- Problem requirements -
Reproduce the complete set of records, exactly as they appear.

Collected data
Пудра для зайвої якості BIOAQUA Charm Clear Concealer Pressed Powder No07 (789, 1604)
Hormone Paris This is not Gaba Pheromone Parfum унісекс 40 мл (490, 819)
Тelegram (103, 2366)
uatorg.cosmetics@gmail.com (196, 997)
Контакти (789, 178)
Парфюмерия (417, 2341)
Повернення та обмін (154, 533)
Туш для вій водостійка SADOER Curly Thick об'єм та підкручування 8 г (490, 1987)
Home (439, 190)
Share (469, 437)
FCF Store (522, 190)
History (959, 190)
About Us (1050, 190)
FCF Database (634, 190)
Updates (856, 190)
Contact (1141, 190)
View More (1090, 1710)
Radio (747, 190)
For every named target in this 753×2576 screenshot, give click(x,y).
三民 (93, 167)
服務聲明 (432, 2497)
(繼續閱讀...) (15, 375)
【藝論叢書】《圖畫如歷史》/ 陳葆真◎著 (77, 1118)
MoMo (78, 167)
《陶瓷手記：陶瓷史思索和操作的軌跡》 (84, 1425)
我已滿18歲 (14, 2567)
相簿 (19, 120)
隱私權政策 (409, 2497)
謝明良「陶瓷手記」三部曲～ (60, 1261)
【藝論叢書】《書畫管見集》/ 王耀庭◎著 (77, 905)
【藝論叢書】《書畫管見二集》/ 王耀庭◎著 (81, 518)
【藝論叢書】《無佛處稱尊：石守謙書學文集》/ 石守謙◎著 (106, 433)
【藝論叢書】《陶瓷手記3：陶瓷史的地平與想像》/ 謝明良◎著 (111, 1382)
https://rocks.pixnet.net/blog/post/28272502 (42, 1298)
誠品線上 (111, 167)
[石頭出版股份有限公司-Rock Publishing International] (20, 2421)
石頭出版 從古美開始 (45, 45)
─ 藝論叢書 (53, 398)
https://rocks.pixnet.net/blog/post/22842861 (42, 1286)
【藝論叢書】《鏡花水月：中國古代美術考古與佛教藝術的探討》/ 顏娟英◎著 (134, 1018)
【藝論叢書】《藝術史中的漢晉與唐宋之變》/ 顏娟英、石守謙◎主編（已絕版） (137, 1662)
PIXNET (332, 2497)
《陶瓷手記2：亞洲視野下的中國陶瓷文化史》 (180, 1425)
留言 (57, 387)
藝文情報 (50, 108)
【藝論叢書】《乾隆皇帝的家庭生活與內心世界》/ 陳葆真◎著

- Solution for this task -
Пудра для зайвої якості BIOAQUA Charm Clear Concealer Pressed Powder No07 (789, 1604)
Hormone Paris This is not Gaba Pheromone Parfum унісекс 40 мл (490, 819)
Тelegram (103, 2366)
uatorg.cosmetics@gmail.com (196, 997)
Контакти (789, 178)
Парфюмерия (417, 2341)
Повернення та обмін (154, 533)
Туш для вій водостійка SADOER Curly Thick об'єм та підкручування 8 г (490, 1987)
Home (439, 190)
Share (469, 437)
FCF Store (522, 190)
History (959, 190)
About Us (1050, 190)
FCF Database (634, 190)
Updates (856, 190)
Contact (1141, 190)
View More (1090, 1710)
Radio (747, 190)
For every named target in this 753×2576 screenshot, give click(x,y).
三民 (93, 167)
服務聲明 (432, 2497)
(繼續閱讀...) (15, 375)
【藝論叢書】《圖畫如歷史》/ 陳葆真◎著 (77, 1118)
MoMo (78, 167)
《陶瓷手記：陶瓷史思索和操作的軌跡》 (84, 1425)
我已滿18歲 (14, 2567)
相簿 (19, 120)
隱私權政策 (409, 2497)
謝明良「陶瓷手記」三部曲～ (60, 1261)
【藝論叢書】《書畫管見集》/ 王耀庭◎著 (77, 905)
【藝論叢書】《書畫管見二集》/ 王耀庭◎著 (81, 518)
【藝論叢書】《無佛處稱尊：石守謙書學文集》/ 石守謙◎著 (106, 433)
【藝論叢書】《陶瓷手記3：陶瓷史的地平與想像》/ 謝明良◎著 (111, 1382)
https://rocks.pixnet.net/blog/post/28272502 (42, 1298)
誠品線上 (111, 167)
[石頭出版股份有限公司-Rock Publishing International] (20, 2421)
石頭出版 從古美開始 (45, 45)
─ 藝論叢書 (53, 398)
https://rocks.pixnet.net/blog/post/22842861 (42, 1286)
【藝論叢書】《鏡花水月：中國古代美術考古與佛教藝術的探討》/ 顏娟英◎著 (134, 1018)
【藝論叢書】《藝術史中的漢晉與唐宋之變》/ 顏娟英、石守謙◎主編（已絕版） (137, 1662)
PIXNET (332, 2497)
《陶瓷手記2：亞洲視野下的中國陶瓷文化史》 (180, 1425)
留言 (57, 387)
藝文情報 (50, 108)
【藝論叢書】《乾隆皇帝的家庭生活與內心世界》/ 陳葆真◎著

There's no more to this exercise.